PASSAGE GIVEN:
General Matrix Multiplication (GEMM) Optimization Algorithm Link: https://jackwish.net/gemm-optimization.html

First, consider the NCHW memory layout, mapping the convolution of the NCHW memory layout to matrix multiplication 𝐶=𝐴𝐵, where 𝐴 is the convolution kernel (filter), and 𝐵 is the input (input), with the dimensions of each matrix shown in Figure 4. The 𝑀,𝑁,𝐾 in the figure are used to label matrix multiplication, i.e., while also marking their relationships with various dimensions in convolution calculations.

Figure 4: Matrix Multiplication Corresponding to Convolution in NCHW Memory Layout

After partitioning this matrix, we analyze the performance of locality in detail, marked in Figure 4. Among them, Inside indicates the locality within the 4×4 small block matrix multiplication, while Outside indicates the locality between small blocks in the dimension reduction direction.

For the output, the locality within the small block is poor because each vectorized load will load four elements, and each load will incur a cache miss. The external performance depends on the global computation direction—row-major has better locality, while column-major has poorer locality. The behavior of the output is not the end of the discussion here, as it does not have memory reuse.
For the convolution kernel, the locality within the small block is poor, similar to the output. When a cache miss occurs during small block loading, the processor will load a cache line at once, allowing subsequent small block accesses to hit the cache until the entire cache line is hit before entering the next cache line range. Therefore, the external locality of small blocks is good.
For the input, the locality within the small block also performs poorly. However, unlike the convolution kernel, the data loaded into the cache from the cache line in the small block due to cache misses will only be used once because, in this memory layout, the next small block’s address range generally exceeds a cache line. Therefore, nearly every memory load for the input will incur a cache miss—the cache does not accelerate, and every access needs to fetch data from memory.

DATASET:
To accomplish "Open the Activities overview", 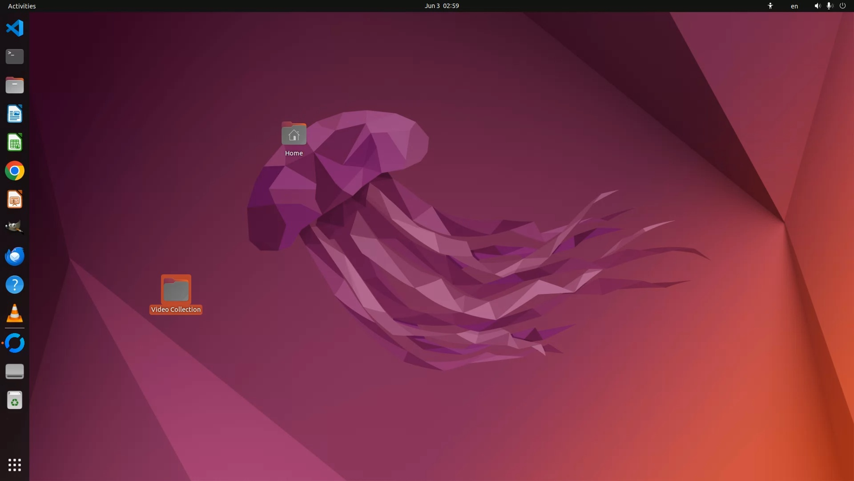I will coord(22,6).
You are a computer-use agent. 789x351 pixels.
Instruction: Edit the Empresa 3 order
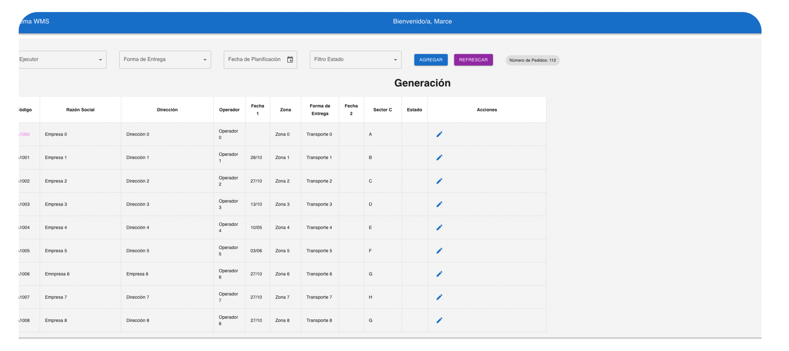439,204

==

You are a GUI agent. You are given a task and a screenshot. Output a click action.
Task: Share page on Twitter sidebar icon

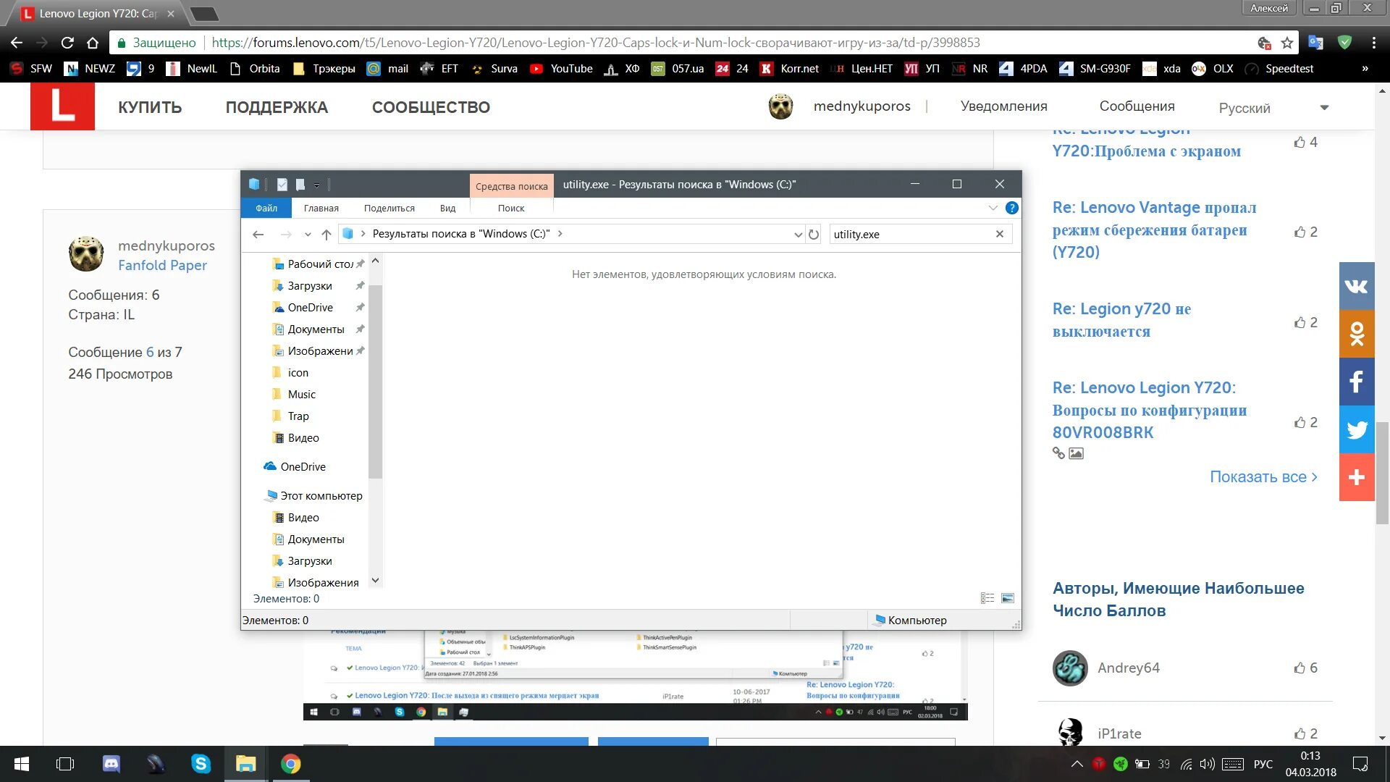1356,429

--

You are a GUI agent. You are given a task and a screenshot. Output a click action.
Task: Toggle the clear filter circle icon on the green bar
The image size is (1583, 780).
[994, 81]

WHAT YOU HAVE TO DO:
Answer these from the GEMM passage:
1. In the NCHW mapping to C=AB, what does matrix A stand for?
2. What does "Outside" indicate?
3. For the output, which global computation direction has better locality?
The entries have nothing to do with this work.

ANSWER TO THE EXERCISE:
1. The convolution kernel (filter).
2. The locality between small blocks in the dimension reduction direction.
3. Row-major.